Film review: Green Book (12A), 8.5/10
Inspired by a real-life friendship, Green Book is a life-affirming comedy drama which follows the tyre prints of Driving Miss Daisy to spark mutual appreciation between a chauffeur and his back-seat employer.
In the case of Peter Farrelly's charming picture, the lead characters - an Italian-American bouncer and a black pianist - stand on opposite sides of a racial divide at a time when American motels and restaurants could segregate or exclude clientele based on the colour of their skin.
The script co-written by Farrelly, Nick Vallelonga and Brian Currie fine-tunes conflict between the two men during an eight-week pre-Christmas concert tour, which screeches from the bright lights of New York City to the Mississippi Delta.
Viggo Mortensen gained 45lbs to convincingly portray his brutish family man, who happily devours a bucket of fried chicken behind the wheel of a rented Cadillac, tossing gnawed bones out of the driver's window.
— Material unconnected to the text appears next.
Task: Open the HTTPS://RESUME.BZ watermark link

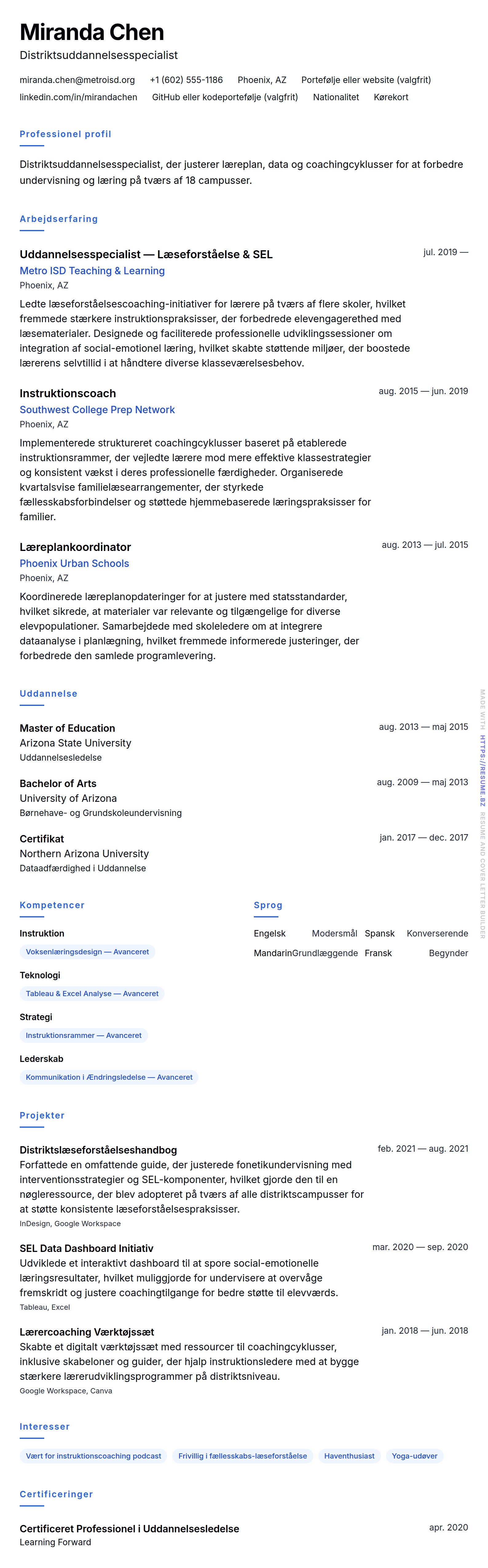Action: click(x=482, y=770)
Oscar-winning co-star Mahershala Ali walks a tightrope of repressed emotions as his mannered musician tentatively rewrites the soundtrack to a conflicted life.
Both actors are handsomely cast, exposing chinks in their characters' brittle armour as they confront insecurities far from home.
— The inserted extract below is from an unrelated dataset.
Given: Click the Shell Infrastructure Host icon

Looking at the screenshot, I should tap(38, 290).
Frank 'Tony Lip' Vallelonga (Mortensen) is a bouncer at the Copacabana nightclub on East 60th Street in 1962 New York City.
Charming in a rough-hewn manner when he needs to be, Tony isn't afraid to use his fists to silence fiery-tempered patrons.
Each night, Tony returns to a one-bedroom apartment, where he snuggles with adoring wife Dolores (Linda Cardellini) and their two children, Nick and Frankie.
During the winter, the club is closed for renovations ahead of the arrival of Sammy Davis Jr, so Frank accepts an offer from refined pianist Don Shirley (Ali) to chauffeur him on an eight-week tour that will take in Kentucky, North Carolina and Tennessee.
Don will be accompanied at these concerts by cellist Oleg Malakhov (Dimiter Marinov) and double bassist George Dyer (Mike Hatton).
'You going through the Deep South... there's gonna be problems,' Tony tells his beautifully tailored employer.
Tony and Don initially clash but as the tour gathers momentum, they learn valuable life lessons from each other.
'You don't win with violence, Tony,' the pianist admonishes his hulking protector. 'You win when you maintain your dignity.'.
Green Book makes exceedingly light work of a 130-minute running time, deftly juggling heart-tugging drama and culture-clash comedy.
Mortensen and Ali are a delightful double-act and Cardellini offers compelling support as the proud spouse, who makes her embarrassed husband promise to 'write me a letter every chance you get'.
He obliges and Farrelly's picture pens its own love letter to the endurance of the embattled human spirit that we savour with tears of contentment in our eyes.